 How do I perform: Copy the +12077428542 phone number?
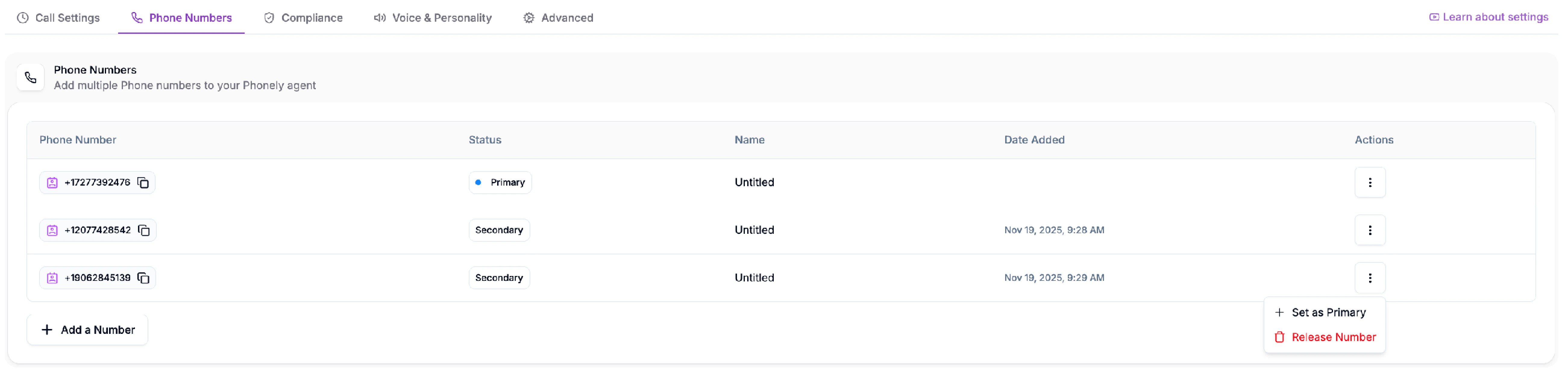(x=144, y=230)

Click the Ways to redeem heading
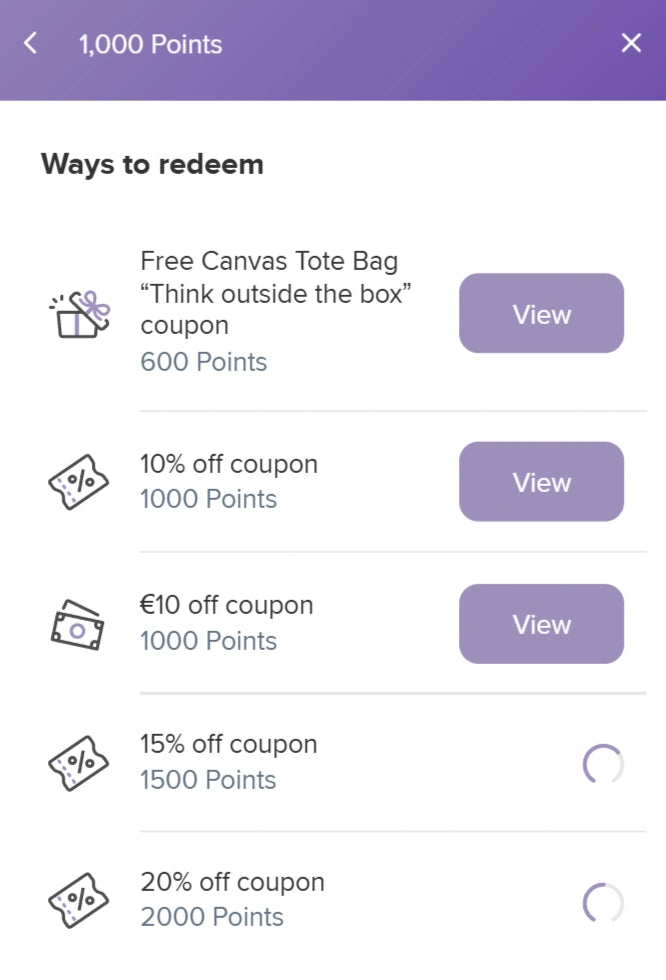click(x=152, y=164)
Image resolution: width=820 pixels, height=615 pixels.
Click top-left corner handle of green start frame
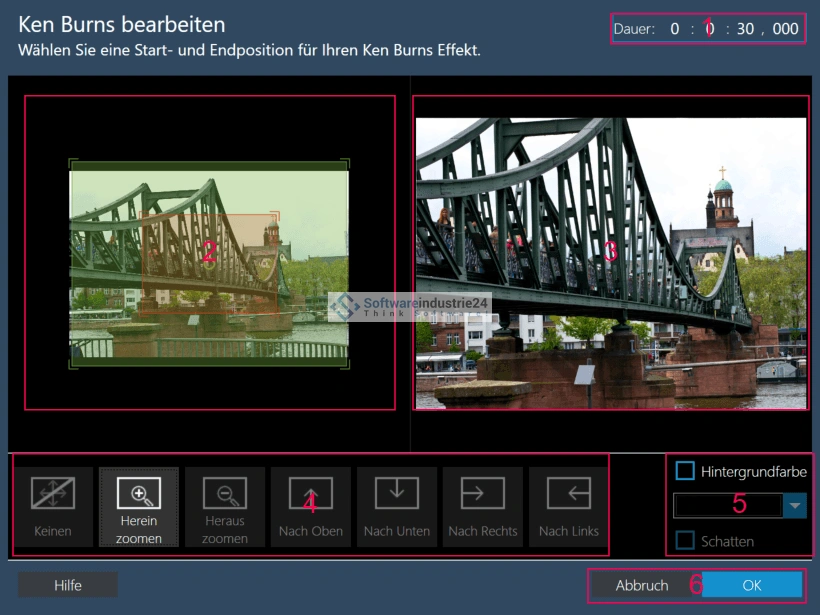72,162
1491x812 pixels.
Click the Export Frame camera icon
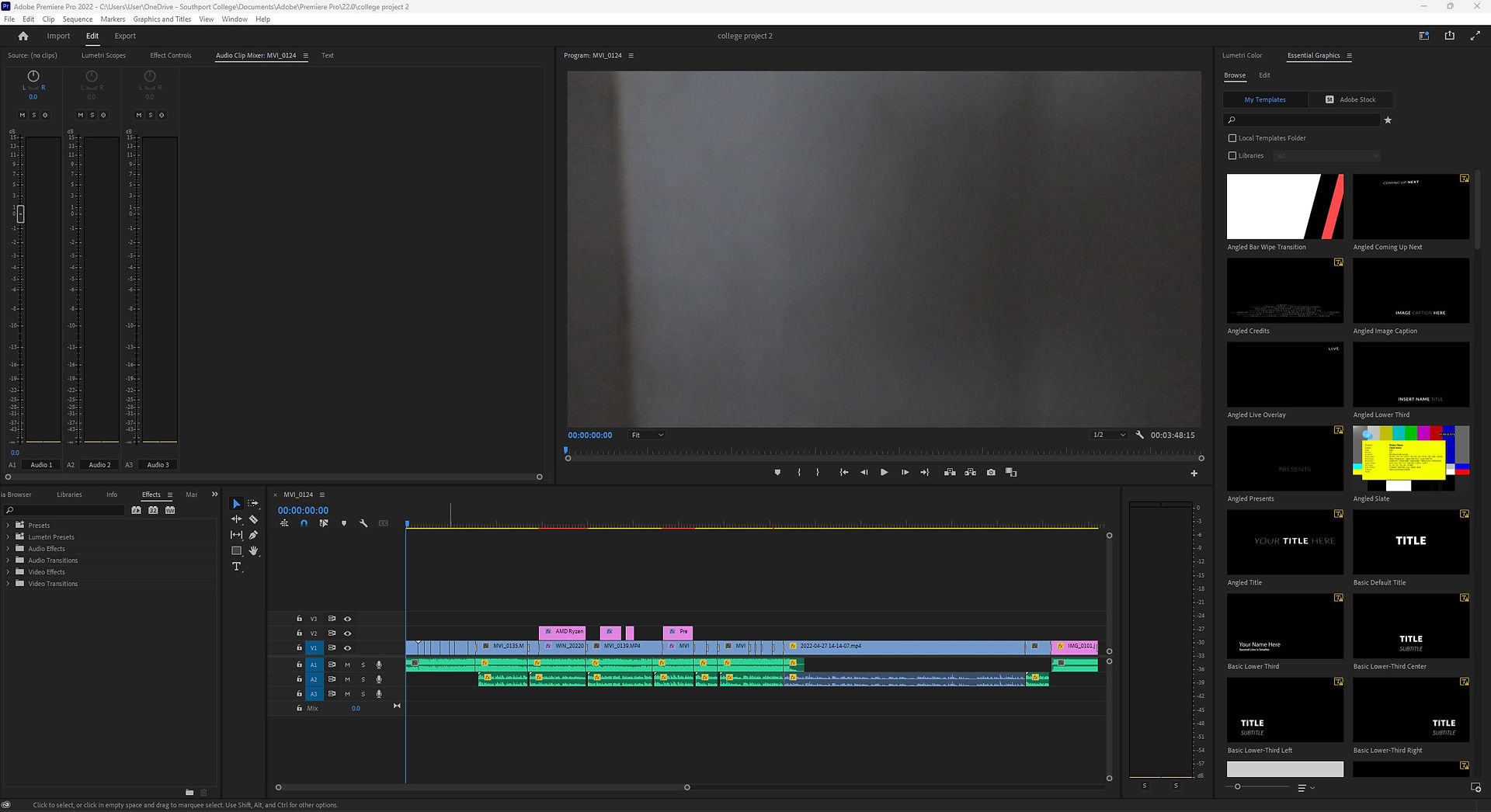pos(991,472)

▶ Your task: Swap every "pixels" in the records for "px", then write the lines out again with nothing else changed. Leave the pictures out of your answer.

▶ Result below:
 How do I perform: Copy the +12077428542 phone number?
(x=144, y=230)

Click the Ways to redeem heading
click(x=152, y=164)
Image resolution: width=820 px, height=615 px.
Click top-left corner handle of green start frame
72,162
1491x812 px.
Click the Export Frame camera icon
pos(991,472)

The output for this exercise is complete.